You check the news. It is one hundred years in the future. An entity known as The Regime has taken full power over the globe, and The Regime has BANNED FUN. All forms of debauchery and whimsy have been outlawed, punishable by death. At the beginning, the sound of rifle fire resounded in the streets at dawn as the last Fun Enjoyers were rounded up by Agents of The Regime and shot for their crimes. Now, things are quiet, and the days are dreadful. Entertainment delivered to you in prepackaged, carefully curated servings: the TV shows, the Instagram reels, the happy hours, the short vacations. But none of it transcends the power of The Regime. Your fun is controlled, and therefore dead. The Regime is killing your soul.

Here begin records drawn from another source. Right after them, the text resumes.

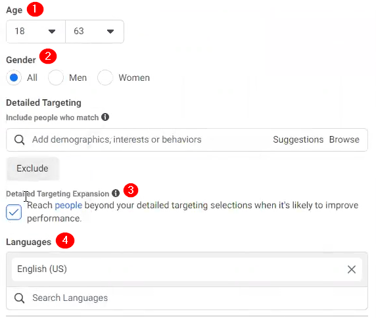Click into the Search Languages input
Screen dimensions: 376x318
point(187,298)
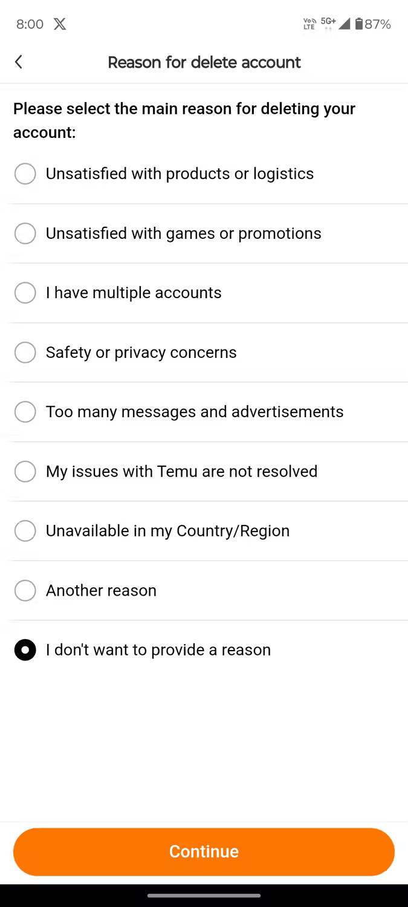The height and width of the screenshot is (907, 408).
Task: Tap the clock showing 8:00
Action: click(30, 24)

You cannot keep living like this. You decide to do something. You decide, for once, to have real fun, to seek something transcendent. This is the exact moment when you, the reader, receive this letter. You have completed the first step. We have been waiting for you this whole time. You read the letter with growing anticipation, finally realizing revolution growing within you.
iN ViNO VERiTAS, SEZ THE GREAT PHiLOSOPHER COPERNiCUS: iN WiNE THERE’S TRUTH. We the Dylanites hold that truth to be self-evident. This cabal founds its charter on an ancient Greek mystery cult from the city of Delphi active from 800 BCE to its strange and sudden dissolution on July 16, 1945, oddly coincident with the day of the Trinity atom bomb test. They were followers of Dionysus, the god not just of wine but also of human creativity, who was indeed in some views a Promethean figure bringing the “spark” of intelligence to man, making man suzerain over all beasts and lord of the creative. For his crimes aiding humanity to rival the gods, Dionysus was dismembered, and his body was scattered among the spring harvest.
Every year, the followers of Dionysus recreated this dismemberment in a staged, masked ritual that would eventually evolve into the first forms of theater as we know it today. It was a rite of supreme importance: the drunken revelry enabled humanity to achieve a higher form of being, to come closer to the god.
Following this tradition, we will perform readings of poetry and prose in a state of drunken fever in order to attain, through fun and wine, a transcendence over present conditions. A humble and reasonable charter.
IN ORDER TO ATTEND, PLZ WRITE EITHER 1 (ONE) OF:
A SONNET
3 HAIKU
A FLASH FICTION SHORT STORY THAT CAN BE RECITED IN 7 MINUTES OR LESS
& BE READY TO GIVE A RECITATION OF SAID PIECE.
& PLZ, SEZ WiLL DiANA, FOR THE LOVE OF ALL THAT IS BEAUTIFUL AND DEBAUCHEROUS, PLZ BE READY TO DRINK SOME ABSINTHE.
[Addresses, postgames, and required reading are not reproduced here. A literary cabal, even one which publishes its highly secret letter of invitation online, must maintain some mystery.]
Written to you with a little bit of that good old fashioned Peace n Love,
Will “Dylanite” Diana
Delirious letter delivered. Now, the doubt. Why “start” a “literary scene”? What would it serve anyone? In college, I’d been a member of a literary and debate society for a couple of years. I learned how to present poetry in front of a large crowd, and I learned how to get awfully drunk and still carry on a conversation about Toni Morrison. But in the end I got annoyed with the whole scene and quit, fleeing off into the less literary recesses of the university, where beer and basketball and girls were more important than Borges and Dickinson. Writers write alone, they read alone, they die alone; they are lonely creatures, I once told myself. Why huddle together except out of cowardice?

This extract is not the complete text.